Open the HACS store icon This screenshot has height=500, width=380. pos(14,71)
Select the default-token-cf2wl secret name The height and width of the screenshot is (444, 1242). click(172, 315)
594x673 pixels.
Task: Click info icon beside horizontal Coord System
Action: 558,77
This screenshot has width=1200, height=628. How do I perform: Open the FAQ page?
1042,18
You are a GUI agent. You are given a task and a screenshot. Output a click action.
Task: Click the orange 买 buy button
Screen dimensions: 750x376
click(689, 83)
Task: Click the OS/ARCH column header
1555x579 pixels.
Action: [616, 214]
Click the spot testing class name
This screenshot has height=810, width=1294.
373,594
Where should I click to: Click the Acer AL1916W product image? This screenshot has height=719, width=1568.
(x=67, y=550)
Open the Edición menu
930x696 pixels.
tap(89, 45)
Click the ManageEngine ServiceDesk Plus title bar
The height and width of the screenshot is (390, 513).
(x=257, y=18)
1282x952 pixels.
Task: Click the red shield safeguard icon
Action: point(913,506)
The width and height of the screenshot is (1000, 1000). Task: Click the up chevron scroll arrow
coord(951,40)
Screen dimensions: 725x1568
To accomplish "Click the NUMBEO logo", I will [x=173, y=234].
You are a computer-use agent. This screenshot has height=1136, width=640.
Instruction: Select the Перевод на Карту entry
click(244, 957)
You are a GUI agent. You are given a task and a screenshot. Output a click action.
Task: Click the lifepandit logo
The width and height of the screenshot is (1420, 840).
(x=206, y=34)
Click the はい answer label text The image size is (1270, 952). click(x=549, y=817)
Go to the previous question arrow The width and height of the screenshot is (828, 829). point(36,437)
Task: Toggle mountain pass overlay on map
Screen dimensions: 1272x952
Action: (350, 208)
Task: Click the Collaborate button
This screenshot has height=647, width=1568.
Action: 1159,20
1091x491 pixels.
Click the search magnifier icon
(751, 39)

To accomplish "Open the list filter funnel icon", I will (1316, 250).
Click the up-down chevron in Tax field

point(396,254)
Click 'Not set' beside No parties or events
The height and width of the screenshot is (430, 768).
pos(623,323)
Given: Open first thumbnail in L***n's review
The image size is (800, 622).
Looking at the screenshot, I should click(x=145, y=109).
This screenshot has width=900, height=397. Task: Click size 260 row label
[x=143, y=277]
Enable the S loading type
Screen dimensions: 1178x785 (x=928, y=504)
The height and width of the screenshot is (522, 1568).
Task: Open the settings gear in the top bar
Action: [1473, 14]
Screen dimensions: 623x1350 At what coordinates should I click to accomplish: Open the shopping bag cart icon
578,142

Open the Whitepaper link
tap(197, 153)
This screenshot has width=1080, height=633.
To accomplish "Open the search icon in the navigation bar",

========================================

Whenever the word "button" shows up in a line of the entries above, copy that line.

▶ [Task solution]
Task: Click the orange 买 buy button
Task: Click the Collaborate button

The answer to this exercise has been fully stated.